§ **EXERCISE**
Word for word, restate the lines from the one containing "The height and" through the last line of the material, and include no pictures.

(DATA RECORDS Opens)

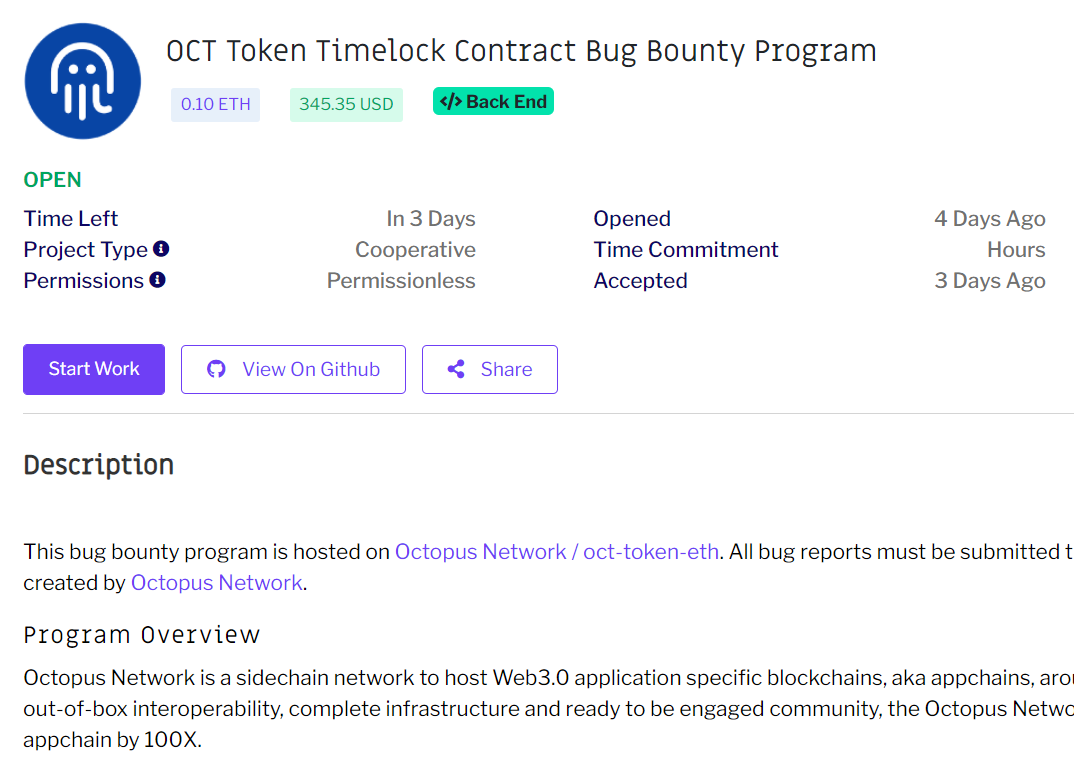The image size is (1074, 758).
Task: Click the '4 Days Ago' opened value
Action: (x=989, y=219)
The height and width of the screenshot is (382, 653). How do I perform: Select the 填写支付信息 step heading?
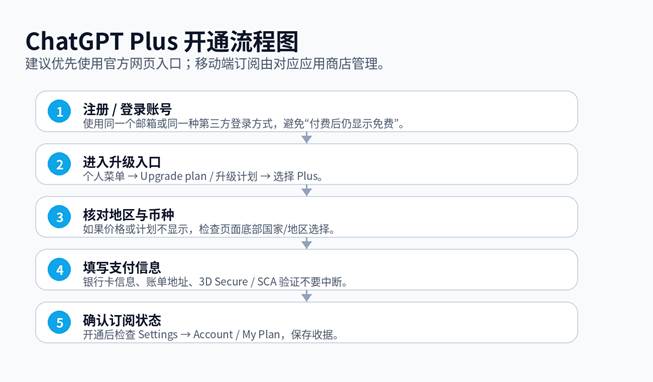[122, 267]
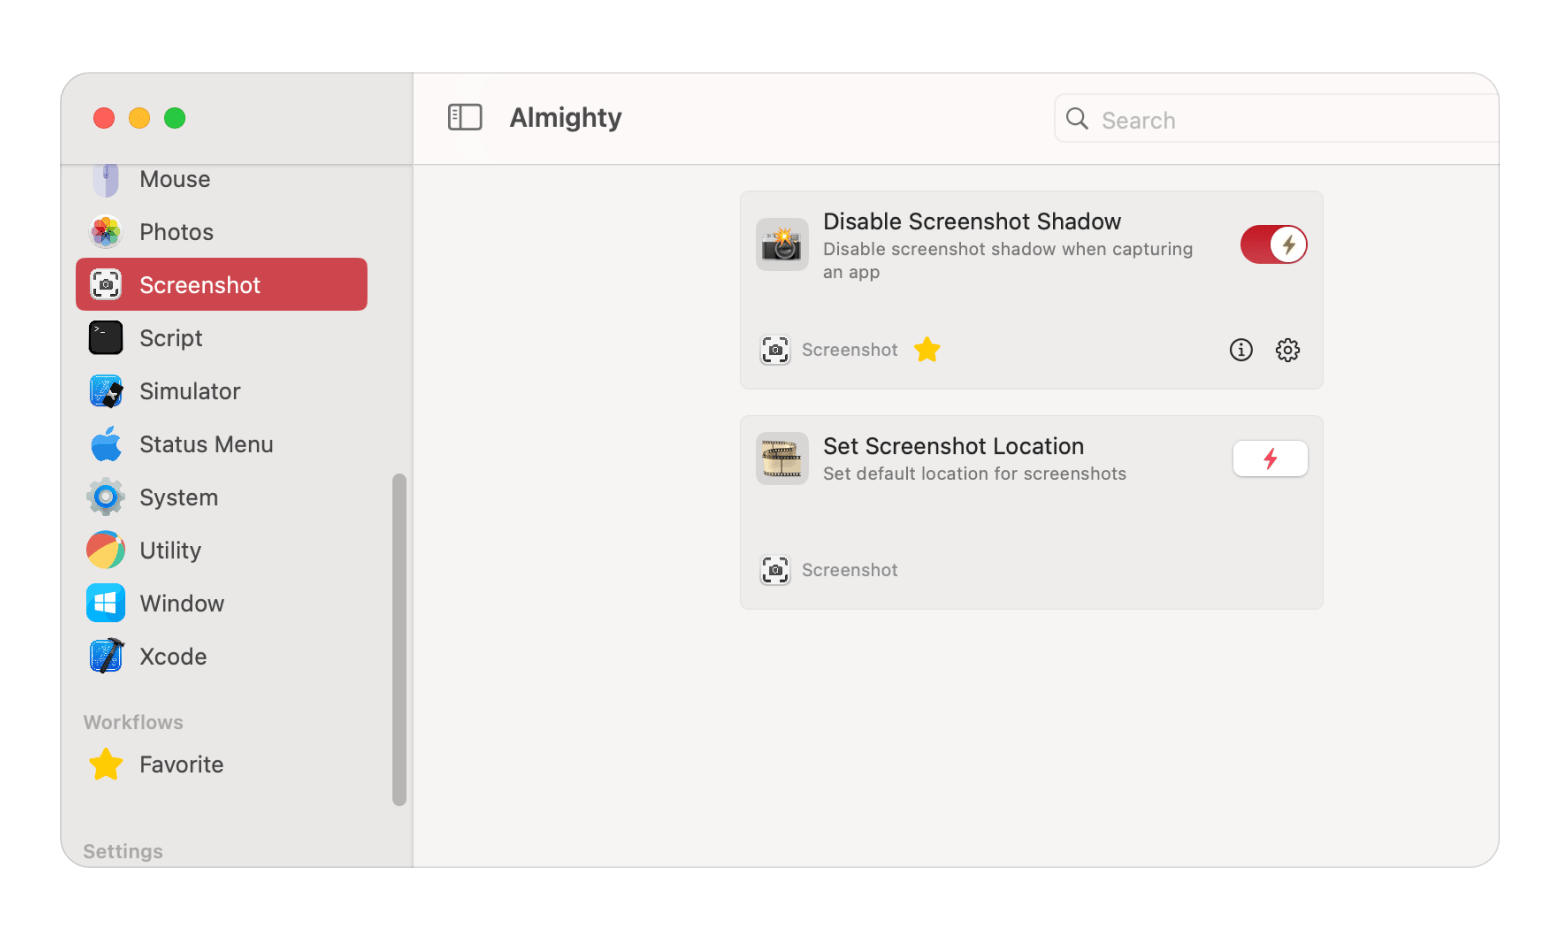Click the Screenshot category icon in second card
The image size is (1560, 948).
pyautogui.click(x=775, y=570)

(DATA RECORDS Closes)

§ **REPLY**
The height and width of the screenshot is (382, 653). How do I perform: Select the 填写支付信息 step heading?
[122, 267]
Click the Screenshot category icon in second card
The image size is (1560, 948).
pyautogui.click(x=775, y=570)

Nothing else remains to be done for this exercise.